FEDERAL RESERVE MINUTES (WSJ)
“The minutes of the Federal Reserve’s July policy meeting
provided no clear signal of when the central bank will start raising interest
rates…” Story at…http://www.wsj.com/articles/fed-minutes-provide-window-into-officials-thinking-1440011827
It appears that only one member was ready to raise rates.
CRUDE INVENTORY BUILDS (CNBC)
“U.S. oil prices hit their lowest in almost six and a half years on Wednesday after U.S. data showed an unexpected rise in crude stockpiles. U.S. crude stocks were up 2.6 million barrels at 456.21 million barrels last week, the U.S. Energy Information Association (EIA) said.” Story at…
http://www.cnbc.com/2015/08/19/oil-prices-fall-again-as-lower-demand-us-season-looms.html
MARKET REPORT / ANALYSIS
-Wednesday, the S&P 500 was down about 0.8% to 2080 at the close.
-VIX was up about 11% to 15.25. Holy rate hike Batman – who woke up the Options Boys?
-The yield on the 10-year Treasury fell to 2.13%.
The S&P 500 fell to the 200-dMA and about 0.7% below the 50-dMA Wednesday. The S&P 500 has not dropped below the 200-dMA in recent short downturns, but that may not be the case this time. Volume increased today (suggesting more fear) and the Internals deteriorated.
The 50-dEMA of the Fosback Hi-Low Logic Index is nearly up to 20, a reasonably high level that preceded the December 2014 Market troubles. It’s not time to panic though; December 2014 wasn’t that bad.
For all of the churning, the S&P 500 is only 2.4% below its all-time high of 2131.
All in all, the data suggests that selling is not over. So much for being short term bullish a few days ago! Short term indicators don’t look good, but making short-term calls is mostly witchcraft.
LONG TERM BREADTH
The 50-dMA of stocks advancing on the NYSE dipped to 48.5% Wednesday, from 48.7% Tuesday. Below 50% is not good; it simply means that more than half of the stocks on the NYSE have gone down over the past 2-1/2 months.
Stocks on the NYSE that are above their 200-day moving average dropped to 40% as of Tuesday – this number is way too small. Unless it improves – markets are going down. (The average is 64%.)
MARKET INTERNALS (NYSE DATA)
The 10-day moving average of the percentage of stocks advancing (NYSE) was 47.1% Wednesday vs. 49.5% Tuesday. (A number below 50% is usually BAD news for the markets. Again, New-lows outpaced New-highs Wednesday. The spread (new-highs minus new-lows) was minus-244. (It was -77 Tuesday.)

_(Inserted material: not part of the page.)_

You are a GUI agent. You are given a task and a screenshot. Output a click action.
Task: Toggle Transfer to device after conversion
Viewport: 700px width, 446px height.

The 10-day moving average of change in the spread fell to minus-11, Wednesday. In other words, over the last 10-days, on average; the spread has DECREASED by 11 each day. Internals switched to negative on the markets.
Market Internals are a decent trend-following analysis of
current market action, but should not be used alone for short term trading.
They are usually right, but they are often late. They are most useful when they diverge from
the Index. In 2014, using these
internals alone would have made a 9% return vs. 13% for the S&P 500 (in on
Positive, out on Negative – no shorting).
Of course, few trend-following systems will do well in an extreme
low-volatility, nearly straight-up year like 2014.
NTSM
Wednesday, the NTSM long term indicator is HOLD. Indicators haven’t changed in a while. Price is positive, because up-moves have outpaced down moves recently. All other long-term indicators remain neutral, but VIX has finally started to show signs of fear as the VIX indicator is almost a sell. One indicator won’t trip the overall indicator, though.
G-Fund (Risk-free yielding 2.1% over the last 12-months): 50%
C-Fund (S&P 500): 25%
I-Fund (EFA): 25%
(This is a conservative position most appropriate for retirees or conservative investors.) I think all investors would be well served to cut their stock investments to a lower than normal (for each individual) allocation. Until longer term technicals look better, the old adage that one’s stock allocation should equal your age subtracted from 100 seems reasonable. (40years old: 100-40 = 60% in stocks) 50% would be the lowest stock allocation unless conditions deteriorate.